J’ai surtout connu Thérèse depuis 1979. Et je peux affirmer que c’était une passionnée. Comme le lui a enseigné Mgr Ross à travers sa pédagogie, elle n’a pas éteint ses passions, mais les a plutôt orientées et même développées avec ordre et méthode. Thomas d’Aquin disait : « la passion est un amour vers un bien qu’on n’a pas ». « Ôtez l’amour disait Bossuet il n’y a plus de passion et, posez l’amour, vous les faites toutes naître. »! Douée d’une grande intelligence, elle a emmagasiné sur son « disque dur des méga-octets » de connaissances.

Thérèse pourrait figurer au « temple de la renommée des érudits ». Elle a obtenu un brevet C pour parler aux enfants, un brevet A pour parler aux adolescents, un baccalauréat ès arts pour parler de n’importe quoi avec n’importe qui, un certificat en sciences religieuses et théologie pour parler aux curés, un certificat en andragogie pour parler aux hommes, une attestation d’études en mythologie gréco-romaine pour parler aux dieux, un certificat en enfance inadaptée pour parler à ses « boss »! Là, croyez-moi, j’en oublie.

Elle a reçu une mention de l’Université du Québec pour sa contribution exceptionnelle à la vie de son milieu scolaire; le Ministère de l’Éducation a tenu à lui témoigner son appréciation pour la qualité de la publication d’un ouvrage sur la pédagogie d’intégration d’activités pédagogiques; elle a aussi à son compte un précieux travail sur l’application pédagogique de l’ordinateur. Une pionnière dans ce nouveau domaine! On l’a vue aussi écrire, peindre, photographier, jouer de la musique et chanter. Et sur ce dernier point, nous partagions la même passion : le chant choral.

J’aimais bien diriger la chorale. Quand les voix obéissaient (ce n’était pas toujours le cas) au mouvement de ma main, j’étais content. Mais, cela l’était moins pour la soprano Thérèse qui elle connaissait la musique. Habituellement sa présence à la chorale se justifiait par un besoin obsessionnel de rechercher les fautes que je pouvais commettre. Alors de ses yeux myopes rivés sur son cantique, elle scrutait les moindres pièges et en oubliait de chanter.

– Il y a quatre temps sur cette note. Tu en diriges trois. Puis sur la syncope dans la deuxième mesure de la troisième portée, tu fais exécuter une note pointée suivie d’une croche au lieu d’un triolet.

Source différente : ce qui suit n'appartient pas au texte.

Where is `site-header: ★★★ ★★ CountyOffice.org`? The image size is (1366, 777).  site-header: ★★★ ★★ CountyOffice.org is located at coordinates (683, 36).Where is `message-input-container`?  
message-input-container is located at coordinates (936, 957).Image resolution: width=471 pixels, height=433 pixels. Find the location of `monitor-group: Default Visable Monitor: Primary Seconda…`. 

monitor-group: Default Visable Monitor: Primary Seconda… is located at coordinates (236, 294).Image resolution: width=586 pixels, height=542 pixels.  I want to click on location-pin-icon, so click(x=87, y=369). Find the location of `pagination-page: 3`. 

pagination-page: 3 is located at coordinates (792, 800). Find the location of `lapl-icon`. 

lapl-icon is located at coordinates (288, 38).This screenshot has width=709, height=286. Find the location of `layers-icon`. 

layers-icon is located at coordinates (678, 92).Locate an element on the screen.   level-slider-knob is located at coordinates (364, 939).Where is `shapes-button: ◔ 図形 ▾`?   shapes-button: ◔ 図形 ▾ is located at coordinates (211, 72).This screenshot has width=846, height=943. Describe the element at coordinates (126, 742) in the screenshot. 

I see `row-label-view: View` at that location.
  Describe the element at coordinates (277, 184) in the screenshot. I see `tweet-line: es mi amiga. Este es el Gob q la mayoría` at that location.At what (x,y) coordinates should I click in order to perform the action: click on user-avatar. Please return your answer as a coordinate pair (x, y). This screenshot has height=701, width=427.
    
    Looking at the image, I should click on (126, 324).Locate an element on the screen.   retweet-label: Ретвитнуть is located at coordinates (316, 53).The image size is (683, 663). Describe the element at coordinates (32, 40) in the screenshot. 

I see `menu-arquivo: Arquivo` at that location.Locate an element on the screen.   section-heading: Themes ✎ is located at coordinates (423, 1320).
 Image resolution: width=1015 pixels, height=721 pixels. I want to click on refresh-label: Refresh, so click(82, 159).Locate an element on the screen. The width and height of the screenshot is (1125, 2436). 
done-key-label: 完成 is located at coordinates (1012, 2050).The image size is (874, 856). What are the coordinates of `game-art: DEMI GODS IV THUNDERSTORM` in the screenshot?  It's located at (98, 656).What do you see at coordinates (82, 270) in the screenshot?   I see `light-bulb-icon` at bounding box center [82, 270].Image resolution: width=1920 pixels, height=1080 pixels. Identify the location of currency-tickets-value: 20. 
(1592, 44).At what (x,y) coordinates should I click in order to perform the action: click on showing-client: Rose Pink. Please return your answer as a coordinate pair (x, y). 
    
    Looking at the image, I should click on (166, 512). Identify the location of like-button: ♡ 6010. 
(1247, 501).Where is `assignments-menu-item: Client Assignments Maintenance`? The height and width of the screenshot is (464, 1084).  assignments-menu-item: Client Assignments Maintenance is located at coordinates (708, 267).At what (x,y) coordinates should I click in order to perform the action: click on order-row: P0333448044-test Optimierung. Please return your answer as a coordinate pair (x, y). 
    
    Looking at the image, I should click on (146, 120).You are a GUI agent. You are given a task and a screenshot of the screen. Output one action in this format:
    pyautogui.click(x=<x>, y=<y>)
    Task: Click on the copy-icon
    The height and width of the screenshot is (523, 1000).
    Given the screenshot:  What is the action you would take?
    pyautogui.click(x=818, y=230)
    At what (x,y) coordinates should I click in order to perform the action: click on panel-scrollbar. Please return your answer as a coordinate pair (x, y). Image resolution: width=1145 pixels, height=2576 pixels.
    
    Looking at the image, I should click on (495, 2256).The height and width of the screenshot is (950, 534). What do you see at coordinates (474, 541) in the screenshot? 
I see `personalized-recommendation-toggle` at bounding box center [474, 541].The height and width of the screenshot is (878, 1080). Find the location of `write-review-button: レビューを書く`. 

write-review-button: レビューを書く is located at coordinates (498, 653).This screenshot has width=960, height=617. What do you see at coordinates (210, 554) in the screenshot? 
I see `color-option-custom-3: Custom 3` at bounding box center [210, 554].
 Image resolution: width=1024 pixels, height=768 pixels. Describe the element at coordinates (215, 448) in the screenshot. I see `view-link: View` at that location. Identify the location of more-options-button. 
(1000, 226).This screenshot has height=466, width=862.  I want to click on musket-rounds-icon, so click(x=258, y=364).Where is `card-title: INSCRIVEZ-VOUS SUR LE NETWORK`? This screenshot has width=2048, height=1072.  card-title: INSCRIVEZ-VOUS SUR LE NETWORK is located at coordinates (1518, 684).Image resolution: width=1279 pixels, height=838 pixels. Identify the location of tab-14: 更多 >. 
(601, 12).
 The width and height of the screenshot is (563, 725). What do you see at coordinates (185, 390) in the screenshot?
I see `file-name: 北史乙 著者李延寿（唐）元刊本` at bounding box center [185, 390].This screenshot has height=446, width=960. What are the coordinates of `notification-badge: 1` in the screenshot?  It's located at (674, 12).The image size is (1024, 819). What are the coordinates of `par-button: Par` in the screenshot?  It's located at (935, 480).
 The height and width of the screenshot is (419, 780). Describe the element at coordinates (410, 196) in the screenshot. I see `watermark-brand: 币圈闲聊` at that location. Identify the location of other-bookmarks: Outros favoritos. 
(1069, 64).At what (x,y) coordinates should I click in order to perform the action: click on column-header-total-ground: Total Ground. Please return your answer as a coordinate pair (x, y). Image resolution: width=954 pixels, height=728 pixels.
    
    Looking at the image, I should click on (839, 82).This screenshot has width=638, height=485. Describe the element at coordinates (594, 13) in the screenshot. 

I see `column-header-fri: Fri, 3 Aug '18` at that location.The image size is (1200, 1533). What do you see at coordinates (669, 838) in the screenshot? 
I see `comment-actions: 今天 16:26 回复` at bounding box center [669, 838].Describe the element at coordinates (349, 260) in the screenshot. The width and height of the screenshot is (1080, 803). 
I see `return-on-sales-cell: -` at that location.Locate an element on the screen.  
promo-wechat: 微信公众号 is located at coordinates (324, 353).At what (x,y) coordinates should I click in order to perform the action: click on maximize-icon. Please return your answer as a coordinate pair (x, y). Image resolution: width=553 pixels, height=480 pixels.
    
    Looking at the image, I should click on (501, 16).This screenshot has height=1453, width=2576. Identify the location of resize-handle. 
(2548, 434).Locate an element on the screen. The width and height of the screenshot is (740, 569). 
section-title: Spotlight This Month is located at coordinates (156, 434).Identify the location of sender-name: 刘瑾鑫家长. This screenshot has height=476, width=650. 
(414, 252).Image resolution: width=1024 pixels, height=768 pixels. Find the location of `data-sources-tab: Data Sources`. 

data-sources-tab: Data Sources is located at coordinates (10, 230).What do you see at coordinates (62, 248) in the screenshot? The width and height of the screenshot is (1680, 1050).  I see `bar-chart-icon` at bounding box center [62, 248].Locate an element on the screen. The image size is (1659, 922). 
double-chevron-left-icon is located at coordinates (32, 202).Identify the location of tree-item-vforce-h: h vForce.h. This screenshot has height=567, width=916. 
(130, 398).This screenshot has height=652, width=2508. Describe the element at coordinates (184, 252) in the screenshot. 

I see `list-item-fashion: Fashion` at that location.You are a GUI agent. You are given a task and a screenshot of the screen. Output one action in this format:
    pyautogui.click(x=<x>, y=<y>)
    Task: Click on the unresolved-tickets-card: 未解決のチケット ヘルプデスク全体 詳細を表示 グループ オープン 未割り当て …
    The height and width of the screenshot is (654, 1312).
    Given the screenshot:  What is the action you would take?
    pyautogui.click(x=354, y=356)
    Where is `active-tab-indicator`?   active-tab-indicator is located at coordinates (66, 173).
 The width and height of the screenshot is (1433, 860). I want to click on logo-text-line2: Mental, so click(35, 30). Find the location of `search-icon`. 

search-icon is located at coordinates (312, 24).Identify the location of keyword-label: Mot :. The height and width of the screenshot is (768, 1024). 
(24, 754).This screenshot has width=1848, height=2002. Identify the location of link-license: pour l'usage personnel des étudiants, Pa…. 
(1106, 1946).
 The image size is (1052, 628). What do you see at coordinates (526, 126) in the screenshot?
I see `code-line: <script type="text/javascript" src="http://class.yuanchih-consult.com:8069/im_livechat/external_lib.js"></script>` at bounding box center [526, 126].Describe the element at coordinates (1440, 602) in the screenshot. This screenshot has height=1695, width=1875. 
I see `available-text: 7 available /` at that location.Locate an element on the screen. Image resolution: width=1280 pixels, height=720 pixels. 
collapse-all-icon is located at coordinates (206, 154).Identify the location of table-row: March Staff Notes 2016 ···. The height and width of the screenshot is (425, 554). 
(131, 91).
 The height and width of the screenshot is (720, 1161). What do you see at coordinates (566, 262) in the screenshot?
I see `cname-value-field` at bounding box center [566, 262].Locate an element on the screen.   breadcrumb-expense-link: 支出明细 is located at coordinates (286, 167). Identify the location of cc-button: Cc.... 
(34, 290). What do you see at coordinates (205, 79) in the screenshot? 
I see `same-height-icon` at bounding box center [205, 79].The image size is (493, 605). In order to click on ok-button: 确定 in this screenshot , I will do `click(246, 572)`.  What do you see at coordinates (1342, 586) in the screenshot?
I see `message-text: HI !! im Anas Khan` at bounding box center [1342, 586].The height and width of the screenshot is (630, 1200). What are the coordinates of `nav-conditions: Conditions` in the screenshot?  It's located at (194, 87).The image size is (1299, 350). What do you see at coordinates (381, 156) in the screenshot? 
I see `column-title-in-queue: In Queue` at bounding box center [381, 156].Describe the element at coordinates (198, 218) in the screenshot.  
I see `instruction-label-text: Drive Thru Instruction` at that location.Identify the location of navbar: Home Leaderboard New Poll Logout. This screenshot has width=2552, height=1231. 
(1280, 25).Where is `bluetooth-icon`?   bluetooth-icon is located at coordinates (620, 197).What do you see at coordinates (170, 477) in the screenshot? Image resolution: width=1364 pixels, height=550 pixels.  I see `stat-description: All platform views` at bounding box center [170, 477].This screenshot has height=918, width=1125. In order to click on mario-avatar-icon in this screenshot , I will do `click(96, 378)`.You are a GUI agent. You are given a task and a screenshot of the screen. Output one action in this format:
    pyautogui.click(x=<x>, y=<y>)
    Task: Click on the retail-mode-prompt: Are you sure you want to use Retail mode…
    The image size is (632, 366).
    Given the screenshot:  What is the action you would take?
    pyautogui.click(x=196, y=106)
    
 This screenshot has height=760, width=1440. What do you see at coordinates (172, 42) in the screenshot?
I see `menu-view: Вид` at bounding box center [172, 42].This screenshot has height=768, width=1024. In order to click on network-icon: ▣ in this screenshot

– Ouais, vous avez raison pour la syncope. Je vais reprendre.

– Puis le triolet?

– Le triolet aussi.

– Y a un soupir que tu ne respectes pas.

Oui pis il y en a d’autres que je retiens volontairement, pensai-je.

Des fois entre elle et moi, la relation prenait l’allure d’une vieille compétition non terminée.

Madame Thérèse, pour votre engagement, pour votre contribution  à l’éducation de nos jeunes, je vous dis merci. Pour les fois qu’on a oublié de vous dire qu’on vous aimait et qu’on vous appréciait, je vous demande pardon.  Vous ne nous avez pas quittés. Vous avez débuté un nouveau commencement.

Ce qu’il y a de mieux dans ce monde, de plus beau, de plus excitant, ce sont les commencements. L’enfance et les matins ont la splendeur des choses neuves.